12. Typical Chemical‑Shift Ranges (ppm)

Functional Group / Environmentδ (ppm)
Alkyl (CH₃, CH₂, CH)0.8 – 1.5
Allylic (adjacent to C=C)1.6 – 2.5
α‑to‑carbonyl (–CH₂–C=O)2.0 – 2.5
Alkenic (C=C–H)4.5 – 6.5
Aromatic (Ar–H)6.5 – 8.0
Alcohol / Phenol (O–H)1.0 – 5.0 (broad, exchangeable)
Aldehyde (–CHO)9.0 – 10.0
Carboxylic acid (–COOH)10.0 – 13.0 (very broad)
Ester –OCH₂–3.9 – 4.5
Ether –O–CH₃3.3 – 3.8
Amine –NH₂ / –NH‑0.5 – 3.0 (often broad)

13. Common Pitfalls for A‑Level Exams

  • Confusing long‑range coupling (small J) with overlapping peaks – always check the reported J value.
  • Neglecting the deshielding effect of electronegative atoms; O, N, and halogens shift signals downfield.
  • Assuming every signal is a simple first‑order multiplet – look for distorted shapes that indicate second‑order behaviour.
  • For quantitative questions, always normalise integrations to the smallest integer ratio before assigning proton counts.
  • For exchangeable protons (O–H, N–H), remember they may appear broad or disappear on D₂O shake‑off.
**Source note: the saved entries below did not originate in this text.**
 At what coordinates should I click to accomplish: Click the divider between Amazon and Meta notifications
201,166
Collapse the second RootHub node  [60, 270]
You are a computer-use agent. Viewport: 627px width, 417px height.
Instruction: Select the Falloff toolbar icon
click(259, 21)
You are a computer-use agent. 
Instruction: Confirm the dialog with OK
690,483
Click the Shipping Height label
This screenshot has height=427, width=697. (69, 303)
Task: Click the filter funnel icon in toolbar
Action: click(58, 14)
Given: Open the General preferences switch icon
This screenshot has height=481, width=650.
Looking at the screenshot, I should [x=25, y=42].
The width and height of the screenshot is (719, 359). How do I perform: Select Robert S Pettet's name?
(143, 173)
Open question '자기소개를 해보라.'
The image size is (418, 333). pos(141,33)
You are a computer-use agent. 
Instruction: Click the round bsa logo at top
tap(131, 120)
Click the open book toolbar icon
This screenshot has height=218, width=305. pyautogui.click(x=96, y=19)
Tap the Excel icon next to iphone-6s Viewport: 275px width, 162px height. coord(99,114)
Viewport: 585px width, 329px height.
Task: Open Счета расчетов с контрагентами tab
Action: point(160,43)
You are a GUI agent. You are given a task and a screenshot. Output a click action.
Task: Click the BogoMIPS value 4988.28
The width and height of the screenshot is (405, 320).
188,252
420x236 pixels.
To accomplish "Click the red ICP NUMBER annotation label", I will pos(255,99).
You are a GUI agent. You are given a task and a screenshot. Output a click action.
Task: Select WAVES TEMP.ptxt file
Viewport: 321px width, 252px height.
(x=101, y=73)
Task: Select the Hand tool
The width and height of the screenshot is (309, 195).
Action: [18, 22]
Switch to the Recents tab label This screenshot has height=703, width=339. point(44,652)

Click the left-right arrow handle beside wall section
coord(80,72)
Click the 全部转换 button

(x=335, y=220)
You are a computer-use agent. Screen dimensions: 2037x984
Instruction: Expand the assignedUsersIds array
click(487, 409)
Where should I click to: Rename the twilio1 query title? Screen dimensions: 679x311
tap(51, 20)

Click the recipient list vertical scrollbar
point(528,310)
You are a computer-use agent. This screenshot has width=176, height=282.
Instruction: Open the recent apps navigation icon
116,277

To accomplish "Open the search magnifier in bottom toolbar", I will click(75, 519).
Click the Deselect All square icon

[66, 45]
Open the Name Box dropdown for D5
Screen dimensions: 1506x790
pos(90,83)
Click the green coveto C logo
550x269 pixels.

14. Summary Checklist (AO2)

  1. Identify solvent and impurity peaks.
  2. Count distinct signals.
  3. Record δ, multiplicity, J, and raw integration for each signal.
  4. Normalise integrations to the smallest integer ratio.
  5. Match each signal to a fragment using the chemical‑shift table.
  6. Combine fragments, ensuring the total proton count equals that given by the molecular formula.
  7. Validate the proposed structure with any other analytical data (IR, MS, etc.).
  8. If peaks look distorted, consider second‑order effects and use higher field or 2‑D techniques.